I played my eighteen holes in the company of Steve, Cliff and John. Steve was Arizonan in exactly the way someone from up north would expect. He was large, muscular, tanned, friendly and you couldn’t quite tell if he was acting just a little stupid to make fun of your northern high-mindedness or whether he was just a little stupid. 
 
John, like me, was visiting. He was from Marysville, Ohio. When John found out I was Canadian, he said sympathetically, “It must get real cold up there.”   Marysville, for those not in the know, is about 100 miles from Cleveland. You can drive from Marysville to Canada in three hours.
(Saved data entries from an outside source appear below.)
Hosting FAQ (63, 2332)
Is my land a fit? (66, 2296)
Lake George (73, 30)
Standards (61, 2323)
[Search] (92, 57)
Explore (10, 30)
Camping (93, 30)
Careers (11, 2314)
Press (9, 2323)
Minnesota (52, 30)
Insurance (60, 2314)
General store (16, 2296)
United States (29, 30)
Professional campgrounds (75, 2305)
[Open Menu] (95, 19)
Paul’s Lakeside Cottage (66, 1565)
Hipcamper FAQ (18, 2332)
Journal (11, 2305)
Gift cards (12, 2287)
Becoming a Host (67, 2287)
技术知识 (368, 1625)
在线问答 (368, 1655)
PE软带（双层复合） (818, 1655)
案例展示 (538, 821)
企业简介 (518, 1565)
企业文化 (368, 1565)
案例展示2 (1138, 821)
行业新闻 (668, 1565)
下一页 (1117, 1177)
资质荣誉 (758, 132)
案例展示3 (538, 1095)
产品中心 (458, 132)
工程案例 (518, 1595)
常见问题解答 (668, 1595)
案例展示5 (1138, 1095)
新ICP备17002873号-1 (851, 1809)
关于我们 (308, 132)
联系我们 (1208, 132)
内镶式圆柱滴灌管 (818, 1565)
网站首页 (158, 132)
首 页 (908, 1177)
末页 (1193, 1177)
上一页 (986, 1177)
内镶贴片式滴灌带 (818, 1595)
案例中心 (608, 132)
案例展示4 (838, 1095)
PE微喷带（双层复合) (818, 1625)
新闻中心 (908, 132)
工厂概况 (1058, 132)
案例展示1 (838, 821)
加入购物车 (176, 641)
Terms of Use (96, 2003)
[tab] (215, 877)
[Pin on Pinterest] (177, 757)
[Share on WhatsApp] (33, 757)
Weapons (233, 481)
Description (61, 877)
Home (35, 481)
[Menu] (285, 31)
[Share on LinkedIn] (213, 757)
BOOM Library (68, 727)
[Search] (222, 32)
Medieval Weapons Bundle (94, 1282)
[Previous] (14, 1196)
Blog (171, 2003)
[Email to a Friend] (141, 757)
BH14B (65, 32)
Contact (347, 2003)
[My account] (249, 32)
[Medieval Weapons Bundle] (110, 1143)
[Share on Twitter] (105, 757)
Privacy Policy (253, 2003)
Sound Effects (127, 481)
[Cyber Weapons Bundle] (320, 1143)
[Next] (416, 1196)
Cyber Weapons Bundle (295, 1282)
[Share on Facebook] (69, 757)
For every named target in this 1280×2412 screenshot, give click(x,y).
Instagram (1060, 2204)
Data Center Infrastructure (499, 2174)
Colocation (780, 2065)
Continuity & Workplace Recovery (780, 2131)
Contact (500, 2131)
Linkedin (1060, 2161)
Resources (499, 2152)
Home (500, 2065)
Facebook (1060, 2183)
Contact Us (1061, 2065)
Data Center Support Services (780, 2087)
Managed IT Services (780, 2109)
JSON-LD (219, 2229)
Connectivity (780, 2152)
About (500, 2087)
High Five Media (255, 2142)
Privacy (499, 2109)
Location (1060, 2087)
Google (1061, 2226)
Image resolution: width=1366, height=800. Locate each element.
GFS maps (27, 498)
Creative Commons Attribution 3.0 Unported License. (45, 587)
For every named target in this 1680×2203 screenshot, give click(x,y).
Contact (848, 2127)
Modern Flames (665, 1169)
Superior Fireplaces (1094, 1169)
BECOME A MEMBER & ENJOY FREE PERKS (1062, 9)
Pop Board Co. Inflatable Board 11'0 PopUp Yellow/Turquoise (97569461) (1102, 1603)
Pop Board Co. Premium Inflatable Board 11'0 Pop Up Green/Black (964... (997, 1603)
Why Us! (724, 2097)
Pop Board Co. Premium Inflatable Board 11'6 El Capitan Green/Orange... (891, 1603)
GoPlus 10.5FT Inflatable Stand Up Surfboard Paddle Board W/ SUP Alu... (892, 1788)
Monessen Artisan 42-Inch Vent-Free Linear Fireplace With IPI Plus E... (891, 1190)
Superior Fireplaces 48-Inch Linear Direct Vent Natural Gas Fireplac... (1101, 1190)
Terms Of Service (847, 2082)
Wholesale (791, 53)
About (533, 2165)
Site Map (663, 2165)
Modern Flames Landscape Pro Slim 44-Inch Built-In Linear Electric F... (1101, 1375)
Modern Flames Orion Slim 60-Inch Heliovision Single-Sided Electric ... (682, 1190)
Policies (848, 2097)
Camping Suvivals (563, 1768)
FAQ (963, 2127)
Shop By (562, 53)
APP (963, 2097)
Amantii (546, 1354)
Someone needs to get the people of the great state of Ohio a map.
 
Our final golfing companion, Cliff, was a large, white, gooey sort of a man who grew increasingly pink as the sun beat down upon him. He wore dazzling pale purple corduroy shorts and an ambitiously tight green tennis shirt. I never asked where Cliff was from because I feared he might say Canada.
 
After my round of golf, my travelling companion and I reconnected for a dinner of Mexican food which we ate in a restaurant that featured service from a tortilla chip boy, a salsa boy, a water girl, our waiter, our waiter’s helper, the guy who asks you how your food is, and the manager of the restaurant herself who sat next to me briefly and explained why my dinner had to arrive on two plates.
 
This dinner was a great big ol’ son-of-a-bitch of a dinner, I’ll tell you that.
 
The next afternoon, my travelling companion and I pointed my mother’s gleaming 1989 grey Toyota Corolla down the highway and started the long journey home. Hours later, we found ourselves in Albuquerque, New Mexico. I have seen enough Bugs Bunny cartoons to know not to make any rash changes of direction in Albuquerque, so we decided to stay the night.
 
We awoke to perfect weather and a complimentary breakfast of doughnuts, so I was feeling so good I decided to drive straight home, stopping only for gas, food and washrooms.
 
At approximately 3:00 am, thirteen days after leaving our beloved homeland, my travelling companion and I crossed the border from Detroit to Windsor and fell to our knees in silent worship.
 
We had travelled the United States of America, reaching places as exotic as Las Vegas, Nevada and Wagon Mound, New Mexico. We had seen the Rockies, the canyons, and the cities, but nothing has ever looked so good to me as the great big “Welcome to Canada” sign.
 
Nothing against any of the places we visited – except Denver, which as we know, bites – but there is absolutely no place like home.